The thing about shame and phobias is that we feel like we're the only ones doing these crazy things and building all these walls and deceptions. It's refreshing to hear that other people do the exact same things.


Well-known member
Jun 1, 2012
United States
Odette, this is an interesting question.

I agree with Steve. I also agree with gettingthere. At the risk of sounding "on the fence," I'll explain myself.

My dental phobia has never been a secret from my husband, not even when we were first dating. I'm not even sure how the subject first came up. . .possibly when we were watching a video of the movie-musical Little Shop of Horrors, which we both enjoy (if you've never seen it, Steve Martin parodies a sadistic dentist). However, my husband and I have known a weakness we share (a specific anxiety disorder) almost from the beginning of our relationship, therefore I think this made us more open with one another about some things.

This being said, I kept two "big secrets" from my husband until we were engaged. One was something I knew he had a negative opinion about (in a general sense), because he'd mentioned it in a casual context fairly early in our relationship. Both were things I am still ashamed of for valid reasons, mostly related to social stigma, and generally don't tell others except on a "need-to-know" basis. When I finally told my husband he may have been surprised, but he wasn't highly shocked. At any rate, he didn't break off our engagement!

Regarding keeping your dental phobia a secret in a close/romantic relationship, ask yourself why you are keeping it a secret. Is it primarily because you are ashamed? If so, you may need to find the courage to tell David. If you don't feel David will understand, you may need to take a chance and trust him. If David reacts negatively to your shame and/or really doesn't understand and clearly doesn't want to, you may need to rethink the relationship.

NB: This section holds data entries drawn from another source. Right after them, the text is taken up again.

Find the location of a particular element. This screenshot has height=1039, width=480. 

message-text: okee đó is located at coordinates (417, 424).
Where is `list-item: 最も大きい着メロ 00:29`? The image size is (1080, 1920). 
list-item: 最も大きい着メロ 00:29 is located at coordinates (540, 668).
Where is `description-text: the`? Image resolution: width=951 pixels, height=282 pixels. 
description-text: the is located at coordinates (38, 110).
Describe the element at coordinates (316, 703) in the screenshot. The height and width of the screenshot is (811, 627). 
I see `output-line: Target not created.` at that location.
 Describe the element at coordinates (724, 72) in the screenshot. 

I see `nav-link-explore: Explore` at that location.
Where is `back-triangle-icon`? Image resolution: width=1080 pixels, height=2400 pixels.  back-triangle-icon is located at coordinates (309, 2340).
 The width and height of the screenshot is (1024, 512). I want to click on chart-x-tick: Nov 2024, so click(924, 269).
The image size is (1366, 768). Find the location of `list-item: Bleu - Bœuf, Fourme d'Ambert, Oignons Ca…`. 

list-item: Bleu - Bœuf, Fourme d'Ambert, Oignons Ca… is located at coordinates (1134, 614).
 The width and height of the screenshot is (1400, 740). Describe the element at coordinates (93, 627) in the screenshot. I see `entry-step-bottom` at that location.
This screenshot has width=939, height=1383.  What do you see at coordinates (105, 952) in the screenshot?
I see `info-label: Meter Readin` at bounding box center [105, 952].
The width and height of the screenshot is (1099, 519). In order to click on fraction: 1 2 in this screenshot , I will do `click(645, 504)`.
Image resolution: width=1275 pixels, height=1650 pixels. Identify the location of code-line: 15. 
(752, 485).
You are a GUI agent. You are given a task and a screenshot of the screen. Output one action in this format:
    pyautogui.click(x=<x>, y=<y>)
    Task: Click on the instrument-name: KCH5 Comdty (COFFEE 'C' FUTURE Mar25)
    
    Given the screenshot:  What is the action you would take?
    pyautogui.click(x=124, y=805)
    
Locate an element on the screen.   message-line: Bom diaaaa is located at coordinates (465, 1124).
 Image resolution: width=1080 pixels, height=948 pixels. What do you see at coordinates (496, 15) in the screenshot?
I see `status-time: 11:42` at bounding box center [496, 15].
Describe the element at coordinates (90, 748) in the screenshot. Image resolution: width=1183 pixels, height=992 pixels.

If you are genuinely afraid of David's reaction, ask yourself if your fear is justified based on previous experiences with him. If it is, it is time to ask yourself if you really want to continue the relationship.

Although not something I advertised (especially since I have a reputation of being a "watch-out-for-the-quiet ones" adventurous bookworm with a high pain tolerance!), my dental phobia was not exactly a secret in the workplace. When a woman mentioned she had a dental appointment I would sometimes tell her I would rather go to the gynecologist than the dentist :rolleyes:, but otherwise didn't elaborate. My cover blew this spring when I returned to dentistry after a 16-year absence. Although most of my restoration appointments have been scheduled before work, I've sometimes had to take time off, and I'm sure some people have noticed. What can I say except we all have our weaknesses, and also our strengths?